### EXCERPT

************

Justice is a normative phenomenon in that its applications must derive from higher norms or purposes.  Rules and regulations applied without guidance from their higher purposes can produce injustice.  In Islamic jurisprudence the guiding norms are known as the maqasid or purposes of Islamic law, or as the dururiyat or essentials, or as the kulliyat or universal principles.   

Justice itself is nothing more than the Will of God, as indicated in the Qur’anic ayah from Surah al An’am, 6:115, tama’at kalimatu Rabbika sidqan wa ‘adlan, “The word of Your Lord is perfected and completed in truth and justice.”   Its nature and substance, however, must be sought out through deduction from the three sources of knowledge, namely, 1) haqq al yaqin, known as Revelation; 2) ‘ain al yaqin, known as natural law or the sunnatu Allahi; and some jurists would say also from 3) ‘ilm al yaqin, which is the human intellectual processing of the first two sources.  

In highly simplified explanation, the architectonics of justice in the Islamic shari’ah consist of a hierarchy of levels proceeding from the general to the specific, the highest known as maqasid; the intermediate or secondary level known as the hajiyat; and the tertiary level known as tahsiniyat, which might be compared to the specific courses of action in program planning.

************

### DATA EXCERPTS
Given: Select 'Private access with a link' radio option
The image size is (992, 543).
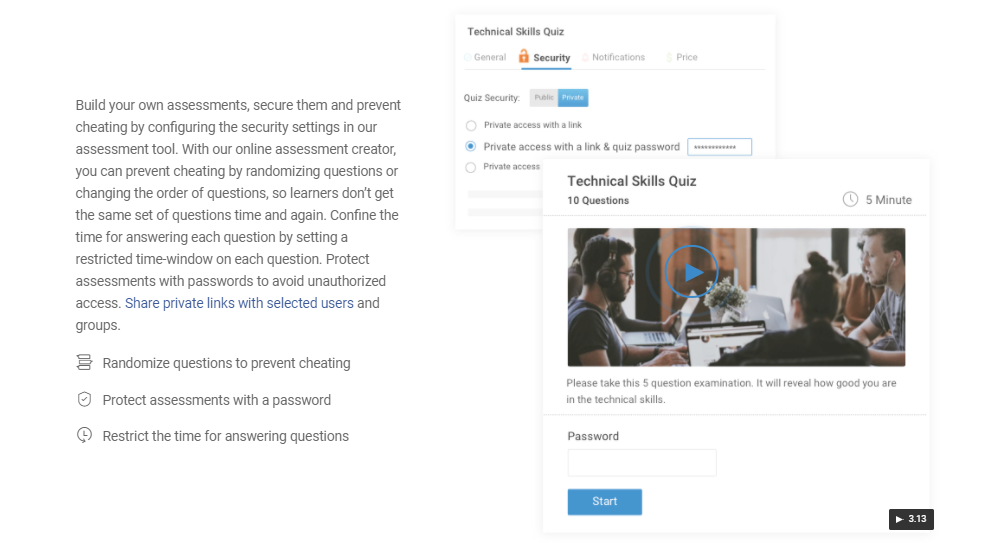Looking at the screenshot, I should 471,126.
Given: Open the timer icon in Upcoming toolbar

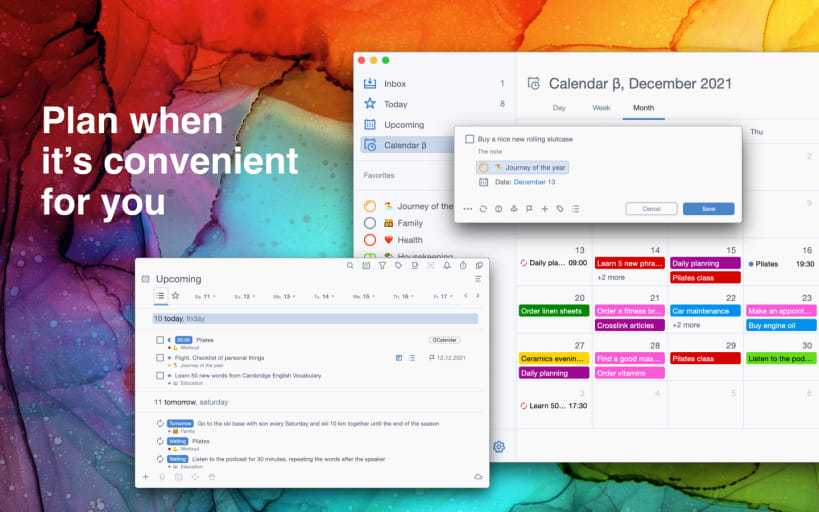Looking at the screenshot, I should (x=463, y=265).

************

### JOBS
A - Return the full text on justice in Islamic law word for word.
B - Output the lines of the records as a Markdown table with the columns Row and Line, skip blank lines, and leave the pictures out.

### PER-TASK OUTPUTS
A -
Justice is a normative phenomenon in that its applications must derive from higher norms or purposes.  Rules and regulations applied without guidance from their higher purposes can produce injustice.  In Islamic jurisprudence the guiding norms are known as the maqasid or purposes of Islamic law, or as the dururiyat or essentials, or as the kulliyat or universal principles.   

Justice itself is nothing more than the Will of God, as indicated in the Qur’anic ayah from Surah al An’am, 6:115, tama’at kalimatu Rabbika sidqan wa ‘adlan, “The word of Your Lord is perfected and completed in truth and justice.”   Its nature and substance, however, must be sought out through deduction from the three sources of knowledge, namely, 1) haqq al yaqin, known as Revelation; 2) ‘ain al yaqin, known as natural law or the sunnatu Allahi; and some jurists would say also from 3) ‘ilm al yaqin, which is the human intellectual processing of the first two sources.  

In highly simplified explanation, the architectonics of justice in the Islamic shari’ah consist of a hierarchy of levels proceeding from the general to the specific, the highest known as maqasid; the intermediate or secondary level known as the hajiyat; and the tertiary level known as tahsiniyat, which might be compared to the specific courses of action in program planning.

B -
| Row | Line |
|---|---|
| 1 | Given: Select 'Private access with a link' radio option |
| 2 | The image size is (992, 543). |
| 3 | Looking at the screenshot, I should 471,126. |
| 4 | Given: Open the timer icon in Upcoming toolbar |
| 5 | Looking at the screenshot, I should (x=463, y=265). |